▶ **RECORDS SUPPLIED**

--- START ---

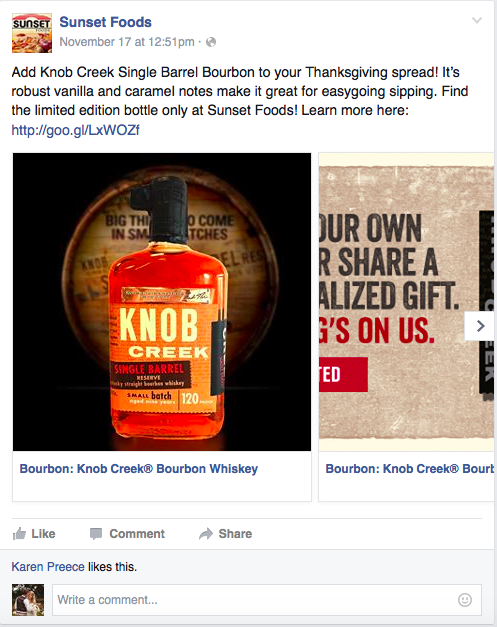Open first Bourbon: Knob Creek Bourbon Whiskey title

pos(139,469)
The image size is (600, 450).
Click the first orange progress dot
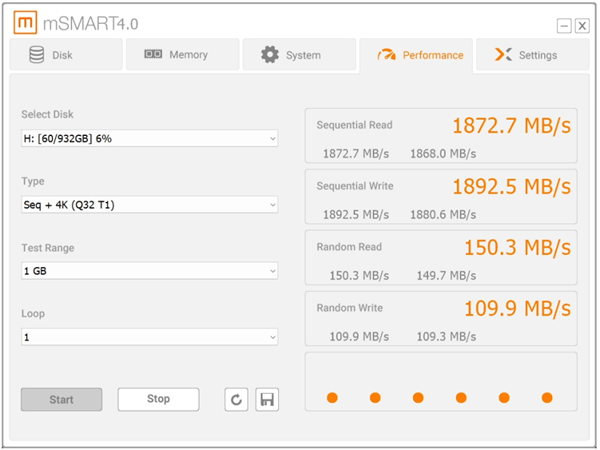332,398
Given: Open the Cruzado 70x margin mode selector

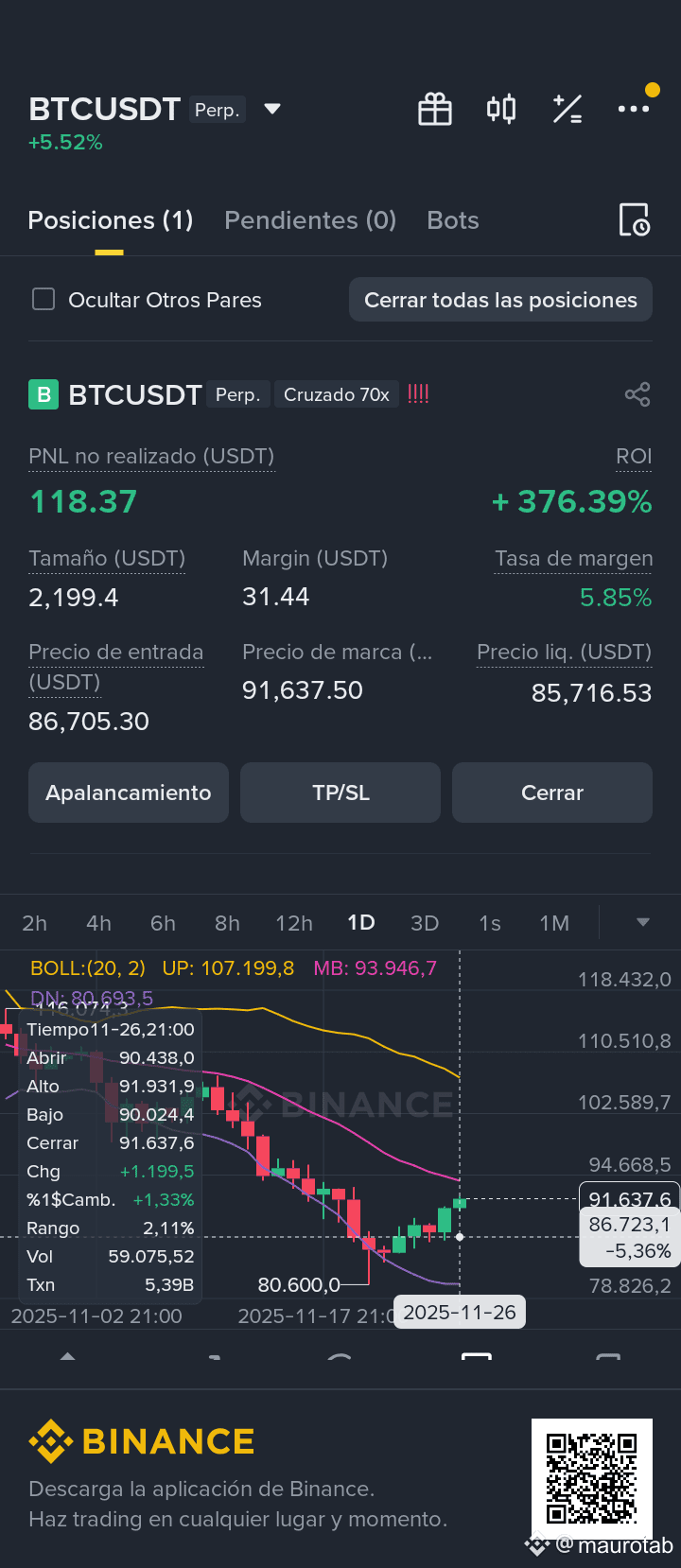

--- END ---
--- START ---

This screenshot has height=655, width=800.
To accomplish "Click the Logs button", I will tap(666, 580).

--- END ---

▶ **TASK OBJECTIVE**
Please format everything from the line containing "The image size is (600, 450)." down to the line containing "Given: Open the" in the material above as a JSON list of strings, one string per line, skipping blank lines and leaving out the pictures.

▶ **COMPLETE RESPONSE**
[
  "The image size is (600, 450).",
  "Click the first orange progress dot",
  "332,398",
  "Given: Open the Cruzado 70x margin mode selector"
]